In Analytics, Visualization

air-traffic-control

Why do we need situational intelligence?

When we lack information, or information is not easily consumed or comprehended, then our decisions are compromised. We don’t have the right information, at the right time, or in the right form to lead to the best possible outcome.

At its core, situational intelligence handles all of the relevant data needed to derive insights that will guide your decisions. Today’s environment typically means large volumes of disparate data, pouring too quickly into over-burdened systems, leaving executives and analysts alike wondering if they can believe the data they see.  Some insights can be derived only by sifting through this ever-growing mountain of data looking for hidden correlations. Correctly correlating and analyzing all of necessary the data and correctly presenting results, recommendations and predictions is the biggest differentiator of situational intelligence over traditional analytics.

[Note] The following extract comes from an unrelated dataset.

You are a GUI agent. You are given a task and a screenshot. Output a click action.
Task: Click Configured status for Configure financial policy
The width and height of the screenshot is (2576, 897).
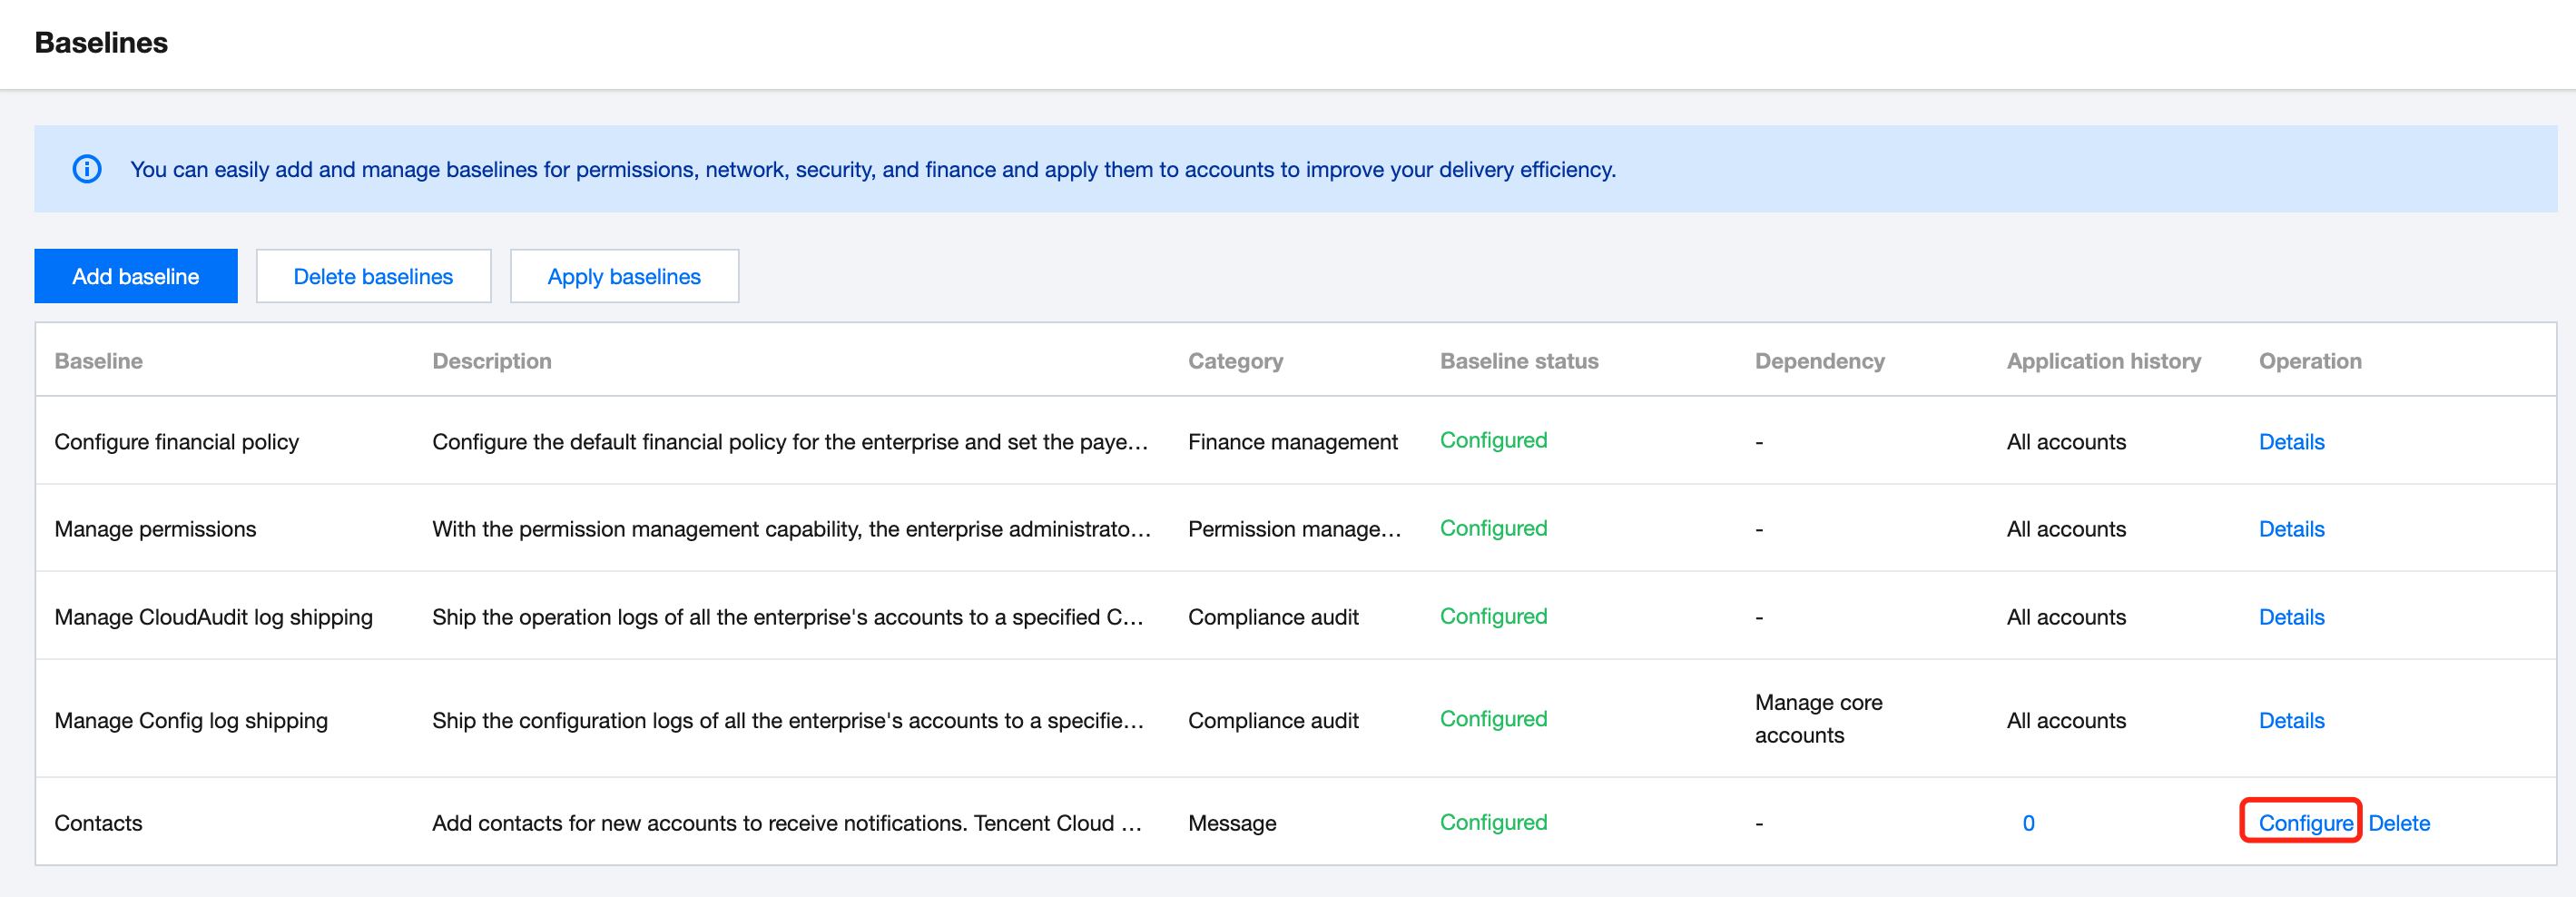coord(1493,440)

Unlike typical business intelligence or stand-alone analytics solutions, with situational intelligence we receive valuable details, recommendations and predictions that typically result in enhanced competitive advantage through:

  • Cost savings
  • Increased efficiencies, productivity and performance
  • Increased revenues
  • Improved client engagement that raises satisfaction
  • Better understanding of exposure that facilitates better management of risk

To put this into a concrete example, consider why airports need flight and ground traffic control systems. There is the obvious answer – to know where airplanes vehicles and people are both in the air and on the ground, to safely and efficiently stage their movement. Managing traffic at an airport requires context, such as the current and forecasted weather, to achieve the best possible safety and efficiency. Even a seemingly simple matter such as a broken jetway has many consequences that affect the context of ground control, fueling, cabin cleaning, luggage, passenger relocation, food service, etc. Now, imagine the complexity of handling a crisis situation such as an airplane needing to make an unplanned emergency landing.

Managing an operation with as much complexity, interdependencies and consequences as an airport requires the staff in the operations control center to have a live, real-time, big-picture view of everything that is happening and, ideally, also what is most likely to happen. As you surely recognize, keeping track of so much fast-changing information in a person’s head alone is impossible and prone to errors and omissions.

Clearly having as much relevant and easily comprehensible information as possible provides the context that we naturally seek to guide our decisions and actions. In a follow-on blog I will explain why and how various technologies such as flexible data access, analytics, machine learning, artificial intelligence and visualization should be seamlessly integrated to create and deliver situational intelligence that is truly actionable.